Goals shouldn't be defined in a vacuum but instead they should be in line with the company's strategic goals, as well as with the goals of sales, marketing and HR: is the target to reinforce the employer brand, for example, or to boost sales? It is also essential to know what the competitors are doing and what generally is happening in the industry.
2. Acquire statistics
Once the goals have been set, the next step is to think where to get the data that enables measuring whether the goals have been reached or not. Measuring tools that offer easily comparable data are sought after at this point. Google Analytics is one of the best tools for this task. With it you can measure, for example:
- Number of website visitors
- The effectiveness of different channels in redirecting to a website
- The changes in website visitor behavior
- How social media converts into customerships
- The success rate of display advertisements (e.g. banners)
- The number of visitors from different countries or using different devices
- The number of visitors that come to a website at a certain time – during a sponsored TV show, for example
- Time spent browsing content
The best way to measure different goals is to create them on the ”Goals” tab of Google Analytics.

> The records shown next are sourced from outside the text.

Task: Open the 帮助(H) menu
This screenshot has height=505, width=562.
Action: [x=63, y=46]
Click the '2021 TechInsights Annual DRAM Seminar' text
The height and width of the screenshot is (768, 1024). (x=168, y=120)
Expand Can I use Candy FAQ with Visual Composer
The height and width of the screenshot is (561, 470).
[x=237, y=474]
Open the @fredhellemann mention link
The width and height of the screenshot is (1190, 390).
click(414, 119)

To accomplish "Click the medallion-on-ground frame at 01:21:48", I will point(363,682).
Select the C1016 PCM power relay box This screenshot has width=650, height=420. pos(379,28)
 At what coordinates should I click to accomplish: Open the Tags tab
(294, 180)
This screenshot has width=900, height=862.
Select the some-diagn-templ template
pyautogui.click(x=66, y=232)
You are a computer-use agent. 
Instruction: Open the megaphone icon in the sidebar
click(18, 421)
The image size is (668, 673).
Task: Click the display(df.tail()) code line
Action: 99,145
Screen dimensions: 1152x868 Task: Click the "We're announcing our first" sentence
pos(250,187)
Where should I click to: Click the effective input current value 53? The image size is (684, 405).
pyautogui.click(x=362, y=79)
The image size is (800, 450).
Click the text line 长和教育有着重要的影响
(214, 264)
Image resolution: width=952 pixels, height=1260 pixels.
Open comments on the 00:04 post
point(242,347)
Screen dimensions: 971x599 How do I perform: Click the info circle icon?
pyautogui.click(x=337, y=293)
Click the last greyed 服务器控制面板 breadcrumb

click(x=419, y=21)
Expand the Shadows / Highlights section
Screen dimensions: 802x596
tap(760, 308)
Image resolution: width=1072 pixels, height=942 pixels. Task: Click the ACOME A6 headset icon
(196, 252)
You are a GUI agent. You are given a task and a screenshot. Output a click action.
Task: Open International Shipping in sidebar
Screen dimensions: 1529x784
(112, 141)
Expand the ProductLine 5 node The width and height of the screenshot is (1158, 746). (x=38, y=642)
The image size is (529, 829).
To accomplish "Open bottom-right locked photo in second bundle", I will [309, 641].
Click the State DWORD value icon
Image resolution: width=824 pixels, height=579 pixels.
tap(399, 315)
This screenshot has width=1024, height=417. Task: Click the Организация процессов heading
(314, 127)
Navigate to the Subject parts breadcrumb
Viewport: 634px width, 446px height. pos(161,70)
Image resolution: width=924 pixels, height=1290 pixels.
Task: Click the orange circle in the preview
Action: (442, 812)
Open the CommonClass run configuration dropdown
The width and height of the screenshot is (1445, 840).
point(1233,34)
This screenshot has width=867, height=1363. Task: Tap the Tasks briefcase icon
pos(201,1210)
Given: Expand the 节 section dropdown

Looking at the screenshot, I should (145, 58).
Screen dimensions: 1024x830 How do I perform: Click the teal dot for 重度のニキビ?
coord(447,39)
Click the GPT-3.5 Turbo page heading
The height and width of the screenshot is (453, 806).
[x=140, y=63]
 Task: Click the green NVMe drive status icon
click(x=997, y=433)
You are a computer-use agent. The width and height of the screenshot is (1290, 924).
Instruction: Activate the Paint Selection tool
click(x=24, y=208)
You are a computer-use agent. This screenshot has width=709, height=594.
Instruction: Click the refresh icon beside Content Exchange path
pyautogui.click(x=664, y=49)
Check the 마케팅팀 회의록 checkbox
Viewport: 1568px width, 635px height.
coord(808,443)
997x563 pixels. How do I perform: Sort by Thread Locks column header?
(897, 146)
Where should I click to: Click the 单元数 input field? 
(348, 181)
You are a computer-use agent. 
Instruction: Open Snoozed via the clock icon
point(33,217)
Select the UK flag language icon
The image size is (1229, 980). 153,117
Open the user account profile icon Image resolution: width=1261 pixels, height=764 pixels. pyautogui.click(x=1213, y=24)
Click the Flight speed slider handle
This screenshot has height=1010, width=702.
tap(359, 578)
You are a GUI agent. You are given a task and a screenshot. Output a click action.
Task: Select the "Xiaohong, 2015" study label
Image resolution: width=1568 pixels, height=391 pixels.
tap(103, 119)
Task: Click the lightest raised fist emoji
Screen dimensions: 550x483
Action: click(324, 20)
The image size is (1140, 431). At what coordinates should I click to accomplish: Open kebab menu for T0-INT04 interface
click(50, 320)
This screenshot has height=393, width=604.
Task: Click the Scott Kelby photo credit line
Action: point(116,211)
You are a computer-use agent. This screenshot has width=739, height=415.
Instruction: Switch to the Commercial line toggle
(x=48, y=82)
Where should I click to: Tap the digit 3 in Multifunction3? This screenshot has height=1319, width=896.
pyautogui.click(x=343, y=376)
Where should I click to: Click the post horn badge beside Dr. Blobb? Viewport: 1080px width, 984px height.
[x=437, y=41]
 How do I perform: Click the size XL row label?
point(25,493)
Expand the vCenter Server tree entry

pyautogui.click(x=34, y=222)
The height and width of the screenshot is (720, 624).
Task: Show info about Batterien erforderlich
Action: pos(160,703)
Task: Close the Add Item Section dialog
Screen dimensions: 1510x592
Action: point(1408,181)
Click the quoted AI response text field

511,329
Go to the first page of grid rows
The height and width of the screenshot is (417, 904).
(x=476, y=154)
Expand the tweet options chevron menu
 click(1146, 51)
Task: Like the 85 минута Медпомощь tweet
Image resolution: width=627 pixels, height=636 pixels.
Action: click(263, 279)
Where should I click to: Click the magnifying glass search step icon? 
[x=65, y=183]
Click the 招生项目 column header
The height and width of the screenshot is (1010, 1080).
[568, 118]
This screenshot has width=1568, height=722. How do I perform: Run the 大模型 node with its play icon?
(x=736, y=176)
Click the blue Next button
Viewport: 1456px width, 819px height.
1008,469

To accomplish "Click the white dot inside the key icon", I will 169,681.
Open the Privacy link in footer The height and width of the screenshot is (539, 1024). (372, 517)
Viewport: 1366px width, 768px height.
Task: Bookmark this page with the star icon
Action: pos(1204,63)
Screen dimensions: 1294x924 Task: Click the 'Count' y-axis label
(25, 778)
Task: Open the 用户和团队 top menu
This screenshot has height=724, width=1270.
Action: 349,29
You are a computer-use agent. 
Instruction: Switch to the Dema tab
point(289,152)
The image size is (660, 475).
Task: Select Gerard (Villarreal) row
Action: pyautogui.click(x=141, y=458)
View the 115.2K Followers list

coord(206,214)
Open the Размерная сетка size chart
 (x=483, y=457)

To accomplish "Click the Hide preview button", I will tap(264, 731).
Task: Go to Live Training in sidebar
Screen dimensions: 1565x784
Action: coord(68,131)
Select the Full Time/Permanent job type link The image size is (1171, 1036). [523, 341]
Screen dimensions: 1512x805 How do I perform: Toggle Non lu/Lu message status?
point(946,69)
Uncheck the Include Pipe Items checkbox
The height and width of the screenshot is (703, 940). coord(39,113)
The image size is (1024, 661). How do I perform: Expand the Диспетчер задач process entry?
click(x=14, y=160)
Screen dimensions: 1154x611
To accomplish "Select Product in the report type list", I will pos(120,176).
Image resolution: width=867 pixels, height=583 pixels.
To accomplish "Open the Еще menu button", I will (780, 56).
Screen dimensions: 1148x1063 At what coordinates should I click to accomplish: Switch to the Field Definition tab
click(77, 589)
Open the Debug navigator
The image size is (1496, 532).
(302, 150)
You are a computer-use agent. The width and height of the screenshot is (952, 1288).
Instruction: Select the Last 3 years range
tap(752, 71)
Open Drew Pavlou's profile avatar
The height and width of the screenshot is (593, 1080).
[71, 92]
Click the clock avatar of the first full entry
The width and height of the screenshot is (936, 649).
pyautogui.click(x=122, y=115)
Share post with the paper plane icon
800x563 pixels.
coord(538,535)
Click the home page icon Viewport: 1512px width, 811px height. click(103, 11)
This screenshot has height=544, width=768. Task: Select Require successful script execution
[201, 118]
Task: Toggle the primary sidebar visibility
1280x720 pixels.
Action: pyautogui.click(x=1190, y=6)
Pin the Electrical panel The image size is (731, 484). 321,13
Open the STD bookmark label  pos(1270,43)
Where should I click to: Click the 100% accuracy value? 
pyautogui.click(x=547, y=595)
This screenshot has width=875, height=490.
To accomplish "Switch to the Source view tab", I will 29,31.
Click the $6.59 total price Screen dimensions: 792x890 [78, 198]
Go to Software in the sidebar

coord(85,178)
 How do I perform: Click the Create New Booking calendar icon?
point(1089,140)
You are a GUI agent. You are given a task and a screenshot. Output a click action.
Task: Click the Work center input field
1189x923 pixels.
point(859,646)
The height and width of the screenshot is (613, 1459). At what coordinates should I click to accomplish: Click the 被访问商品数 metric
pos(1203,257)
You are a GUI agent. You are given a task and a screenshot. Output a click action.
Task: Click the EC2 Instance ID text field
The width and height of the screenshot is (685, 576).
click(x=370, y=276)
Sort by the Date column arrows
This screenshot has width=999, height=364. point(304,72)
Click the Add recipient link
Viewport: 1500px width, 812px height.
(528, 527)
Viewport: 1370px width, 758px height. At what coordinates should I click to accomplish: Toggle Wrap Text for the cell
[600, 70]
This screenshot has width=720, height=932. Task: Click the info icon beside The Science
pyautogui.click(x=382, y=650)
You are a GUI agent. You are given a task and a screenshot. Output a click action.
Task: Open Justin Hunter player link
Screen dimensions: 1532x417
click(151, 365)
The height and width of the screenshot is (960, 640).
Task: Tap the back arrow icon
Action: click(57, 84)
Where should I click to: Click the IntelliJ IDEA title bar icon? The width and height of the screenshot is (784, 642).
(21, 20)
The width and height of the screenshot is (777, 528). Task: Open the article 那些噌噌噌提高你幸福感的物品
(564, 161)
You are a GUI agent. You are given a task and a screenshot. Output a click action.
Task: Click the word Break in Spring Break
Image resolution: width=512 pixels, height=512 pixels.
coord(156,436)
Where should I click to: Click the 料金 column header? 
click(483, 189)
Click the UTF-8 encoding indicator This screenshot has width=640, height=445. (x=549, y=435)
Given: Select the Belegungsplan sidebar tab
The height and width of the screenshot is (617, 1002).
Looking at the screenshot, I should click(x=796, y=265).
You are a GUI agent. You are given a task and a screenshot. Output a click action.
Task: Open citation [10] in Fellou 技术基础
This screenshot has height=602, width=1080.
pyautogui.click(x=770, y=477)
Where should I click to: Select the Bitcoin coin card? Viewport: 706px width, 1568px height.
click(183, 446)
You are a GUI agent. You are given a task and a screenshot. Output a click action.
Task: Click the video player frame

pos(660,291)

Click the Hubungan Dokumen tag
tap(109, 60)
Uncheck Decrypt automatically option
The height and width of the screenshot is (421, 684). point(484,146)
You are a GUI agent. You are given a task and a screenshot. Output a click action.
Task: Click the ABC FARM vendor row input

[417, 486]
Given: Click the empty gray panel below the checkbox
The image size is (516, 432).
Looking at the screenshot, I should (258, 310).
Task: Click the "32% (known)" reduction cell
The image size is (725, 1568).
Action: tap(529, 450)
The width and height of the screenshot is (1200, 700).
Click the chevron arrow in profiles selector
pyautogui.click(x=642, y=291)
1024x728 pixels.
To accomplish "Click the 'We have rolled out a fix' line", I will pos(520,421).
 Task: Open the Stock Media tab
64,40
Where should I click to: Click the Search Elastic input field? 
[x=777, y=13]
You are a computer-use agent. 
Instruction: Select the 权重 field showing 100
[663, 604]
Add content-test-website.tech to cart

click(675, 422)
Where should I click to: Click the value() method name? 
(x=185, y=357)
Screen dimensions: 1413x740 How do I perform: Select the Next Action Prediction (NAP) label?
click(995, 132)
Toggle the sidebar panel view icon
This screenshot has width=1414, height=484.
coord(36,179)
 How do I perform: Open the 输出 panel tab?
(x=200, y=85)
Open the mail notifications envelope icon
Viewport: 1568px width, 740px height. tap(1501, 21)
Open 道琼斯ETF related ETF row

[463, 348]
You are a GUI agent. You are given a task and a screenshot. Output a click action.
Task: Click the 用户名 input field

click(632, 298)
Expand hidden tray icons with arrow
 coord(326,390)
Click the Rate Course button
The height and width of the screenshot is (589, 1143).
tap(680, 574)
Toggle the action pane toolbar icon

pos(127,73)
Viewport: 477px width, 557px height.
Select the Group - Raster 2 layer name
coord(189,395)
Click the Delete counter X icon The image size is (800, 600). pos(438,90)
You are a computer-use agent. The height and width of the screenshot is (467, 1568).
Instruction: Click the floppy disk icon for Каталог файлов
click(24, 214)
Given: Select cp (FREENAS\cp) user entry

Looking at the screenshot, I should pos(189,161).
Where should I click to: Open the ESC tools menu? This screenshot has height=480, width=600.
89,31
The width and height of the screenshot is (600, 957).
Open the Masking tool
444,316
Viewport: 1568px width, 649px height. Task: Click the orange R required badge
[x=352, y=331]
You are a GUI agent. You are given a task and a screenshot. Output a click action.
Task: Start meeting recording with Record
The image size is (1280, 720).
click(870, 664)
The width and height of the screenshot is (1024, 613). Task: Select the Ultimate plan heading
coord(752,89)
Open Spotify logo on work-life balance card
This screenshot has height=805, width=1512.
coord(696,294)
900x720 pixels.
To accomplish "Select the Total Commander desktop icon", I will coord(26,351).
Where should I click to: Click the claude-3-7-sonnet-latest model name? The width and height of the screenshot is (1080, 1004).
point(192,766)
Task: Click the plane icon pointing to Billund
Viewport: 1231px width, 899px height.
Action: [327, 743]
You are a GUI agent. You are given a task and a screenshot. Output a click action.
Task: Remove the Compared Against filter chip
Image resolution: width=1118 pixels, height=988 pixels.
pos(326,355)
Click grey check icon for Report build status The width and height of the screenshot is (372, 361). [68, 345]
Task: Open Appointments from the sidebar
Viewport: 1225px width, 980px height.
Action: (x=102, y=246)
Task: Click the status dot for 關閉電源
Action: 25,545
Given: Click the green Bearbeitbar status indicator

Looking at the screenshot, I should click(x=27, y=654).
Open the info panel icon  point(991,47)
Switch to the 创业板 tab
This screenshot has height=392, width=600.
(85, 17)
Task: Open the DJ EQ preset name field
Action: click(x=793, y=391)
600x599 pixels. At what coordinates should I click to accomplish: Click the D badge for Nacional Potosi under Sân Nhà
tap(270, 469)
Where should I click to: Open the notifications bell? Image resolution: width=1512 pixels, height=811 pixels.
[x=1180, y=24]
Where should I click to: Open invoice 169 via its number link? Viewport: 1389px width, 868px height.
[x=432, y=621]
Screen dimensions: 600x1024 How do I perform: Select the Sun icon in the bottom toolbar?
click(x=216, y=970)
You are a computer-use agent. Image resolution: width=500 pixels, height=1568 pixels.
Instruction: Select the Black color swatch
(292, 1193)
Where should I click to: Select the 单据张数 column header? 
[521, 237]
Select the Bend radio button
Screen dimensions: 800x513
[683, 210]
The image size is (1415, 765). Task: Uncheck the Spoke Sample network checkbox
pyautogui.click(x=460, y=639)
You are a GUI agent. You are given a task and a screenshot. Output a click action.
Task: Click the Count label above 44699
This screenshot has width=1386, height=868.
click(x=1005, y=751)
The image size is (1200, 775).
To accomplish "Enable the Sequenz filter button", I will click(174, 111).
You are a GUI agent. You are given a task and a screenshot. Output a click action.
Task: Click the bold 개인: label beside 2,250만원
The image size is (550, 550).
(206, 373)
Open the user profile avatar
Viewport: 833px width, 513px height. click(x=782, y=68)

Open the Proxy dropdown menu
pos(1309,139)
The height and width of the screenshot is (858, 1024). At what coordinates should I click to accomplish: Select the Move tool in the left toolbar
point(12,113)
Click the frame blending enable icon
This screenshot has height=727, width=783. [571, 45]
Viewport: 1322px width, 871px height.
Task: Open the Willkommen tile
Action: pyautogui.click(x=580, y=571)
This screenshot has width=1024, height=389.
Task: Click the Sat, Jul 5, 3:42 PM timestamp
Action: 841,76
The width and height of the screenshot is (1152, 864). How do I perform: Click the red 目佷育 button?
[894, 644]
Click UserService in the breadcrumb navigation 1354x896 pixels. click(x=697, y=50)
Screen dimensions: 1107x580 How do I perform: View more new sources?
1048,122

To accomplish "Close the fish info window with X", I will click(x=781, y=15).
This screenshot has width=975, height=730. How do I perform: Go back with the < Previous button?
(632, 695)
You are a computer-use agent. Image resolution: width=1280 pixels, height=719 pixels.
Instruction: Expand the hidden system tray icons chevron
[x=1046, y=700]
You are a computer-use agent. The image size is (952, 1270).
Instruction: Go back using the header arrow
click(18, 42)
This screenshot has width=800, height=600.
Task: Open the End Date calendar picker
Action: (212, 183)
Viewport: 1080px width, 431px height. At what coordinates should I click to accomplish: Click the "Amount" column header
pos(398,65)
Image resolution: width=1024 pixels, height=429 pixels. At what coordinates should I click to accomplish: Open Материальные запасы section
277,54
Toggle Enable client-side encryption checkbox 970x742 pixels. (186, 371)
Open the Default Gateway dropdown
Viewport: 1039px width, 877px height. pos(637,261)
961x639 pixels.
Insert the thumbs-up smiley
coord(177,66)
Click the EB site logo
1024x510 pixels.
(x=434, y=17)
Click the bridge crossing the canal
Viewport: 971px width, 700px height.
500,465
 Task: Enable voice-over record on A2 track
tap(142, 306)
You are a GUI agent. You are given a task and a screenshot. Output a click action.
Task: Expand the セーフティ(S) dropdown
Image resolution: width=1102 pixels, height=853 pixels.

With this you can follow how well, for instance, a Twitter campaign is working: are people just interested in the content but don't turn into customers?
Social media services are usually equipped with excellent and easy-to-use analytics tools that show you the essential information quickly: how communication has worked in this certain channel, how much the content has been shared and how wide the reach of the content has been. The most important metrics are:
- Reach (how many saw)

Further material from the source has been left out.